Boiling Point Elevation Calculator

• Pick a mode (solve ΔTᵦ, new boiling point, or reverse-solve).
• Choose a solvent preset (auto-fills Kᵦ and Tᵦ).
• Set i (electrolyte vs nonelectrolyte) and enter molality m directly — or compute it from masses.
• Click Calculate to get the answer, steps, and thermometer visual.

• Boiling point elevation is a colligative property: ΔTᵦ = i·Kᵦ·m.
• New boiling point: Tᵦ,new = Tᵦ,normal + ΔTᵦ.
• Molality from masses: m = (mass/MW) / (kg solvent).

Example 1 — NaCl in water (idealized)

A solution has molality m = 0.75 mol/kg of NaCl in water. Assume ideal dissociation i = 2. For water, Kᵦ = 0.512 °C·kg/mol and Tᵦ,normal = 100.0°C.

1. Compute elevation: ΔTᵦ = i·Kᵦ·m = 2·0.512·0.75 = 0.768°C
2. New boiling point: Tᵦ,new = 100.0 + 0.768 = 100.768°C

Note: Real NaCl solutions often have i < 2 depending on concentration.

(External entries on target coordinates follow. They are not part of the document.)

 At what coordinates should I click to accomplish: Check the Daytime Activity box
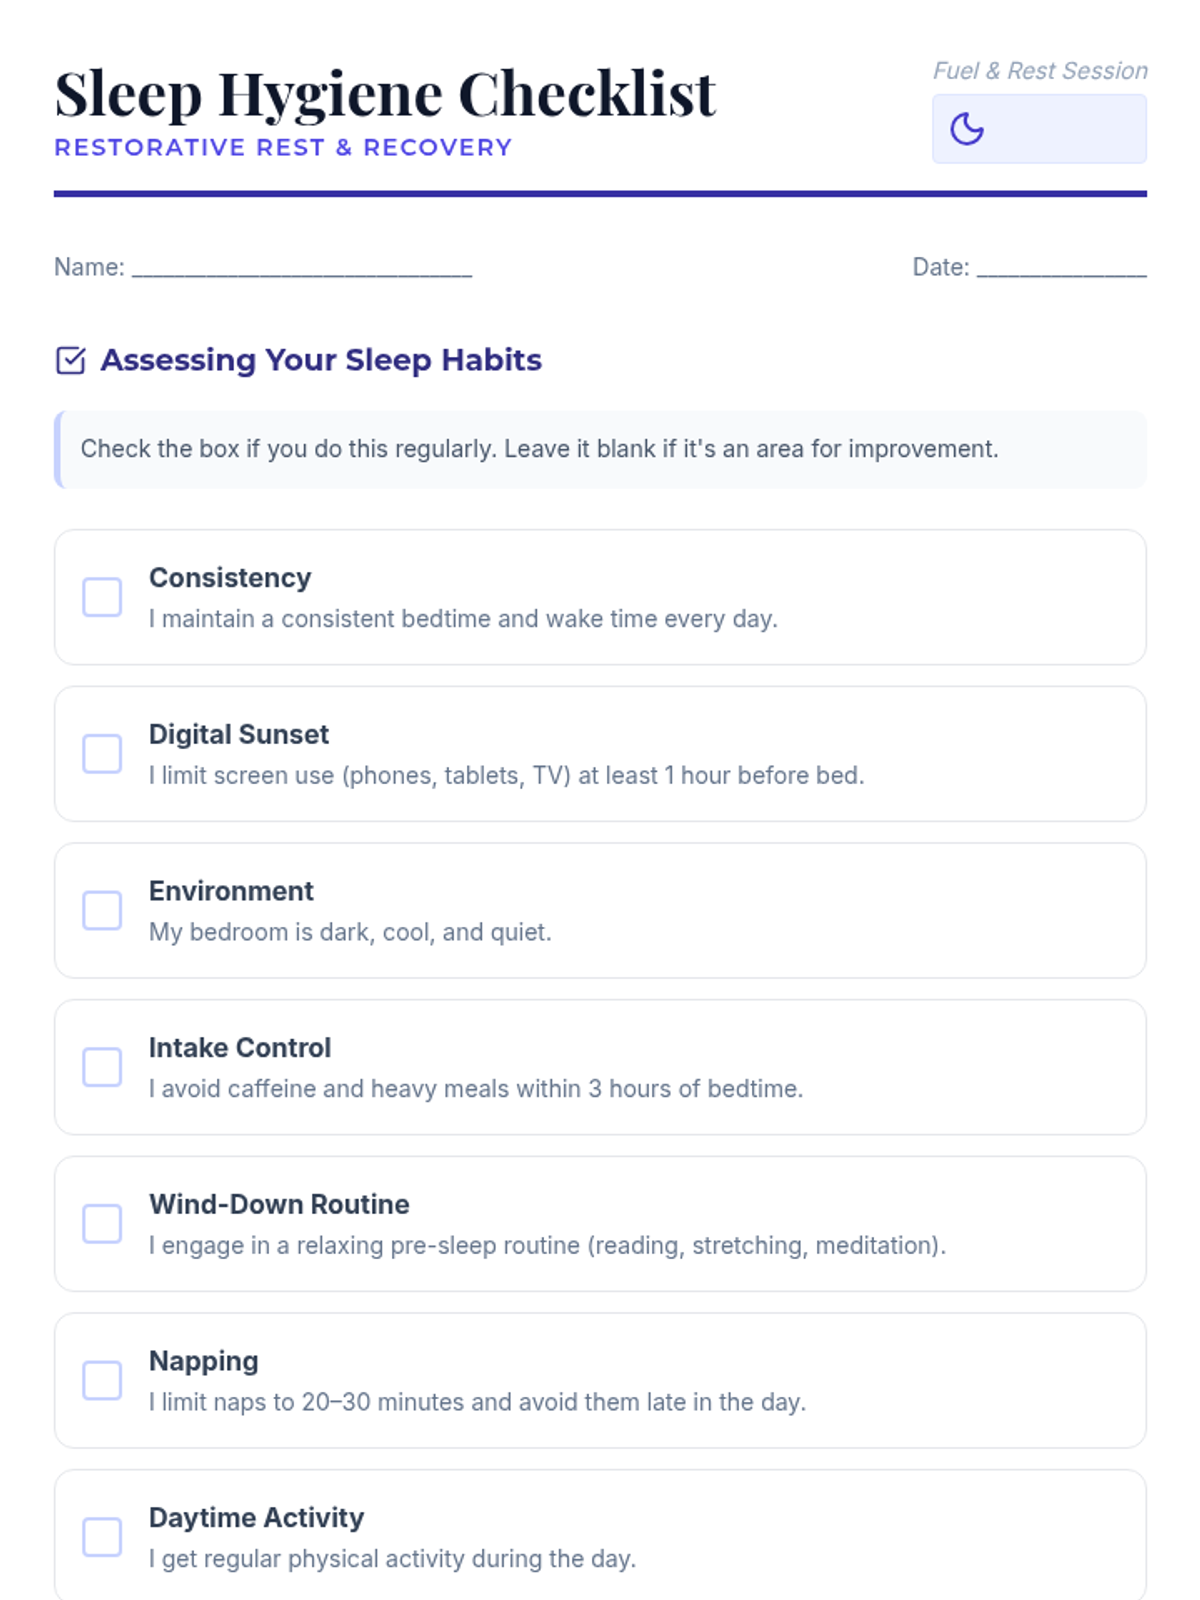(x=102, y=1537)
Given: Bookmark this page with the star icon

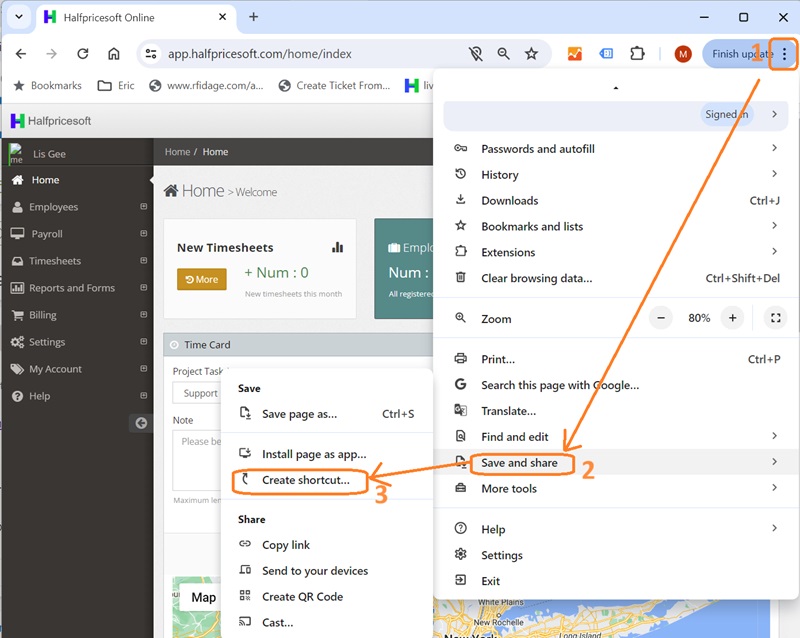Looking at the screenshot, I should [x=532, y=55].
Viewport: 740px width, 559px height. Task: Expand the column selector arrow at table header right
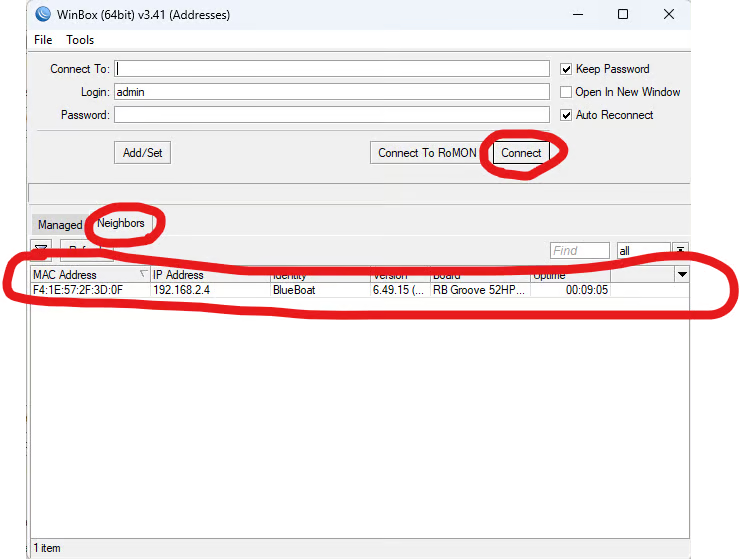coord(682,274)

Example 2 — Sugar in ethanol (nonelectrolyte)

A solution contains a nonelectrolyte (like sugar), so i ≈ 1. The molality is m = 0.30 mol/kg in ethanol. For ethanol, Kᵦ = 1.22 °C·kg/mol and Tᵦ,normal = 78.37°C.

1. Compute elevation: ΔTᵦ = i·Kᵦ·m = 1·1.22·0.30 = 0.366°C
2. New boiling point: Tᵦ,new = 78.37 + 0.366 = 78.736°C

This is why the solvent matters: different solvents have different Kᵦ values.

Example 3 — Reverse: solve molality from ΔTᵦ

A solution in water has a measured boiling point elevation of ΔTᵦ = 1.20°C. The solute is a nonelectrolyte, so i = 1. For water, Kᵦ = 0.512 °C·kg/mol and Tᵦ,normal = 100.0°C. Find the molality and the new boiling point.

1. Start with ΔTᵦ = i·Kᵦ·m
2. Rearrange: m = ΔTᵦ/(i·Kᵦ)
3. Plug in: m = 1.20/(1·0.512) = 2.34375 mol/kg
4. New boiling point: Tᵦ,new = 100.0 + 1.20 = 101.20°C

Big takeaway: even a “small” temperature shift can imply a pretty concentrated solution when Kᵦ is small (like water).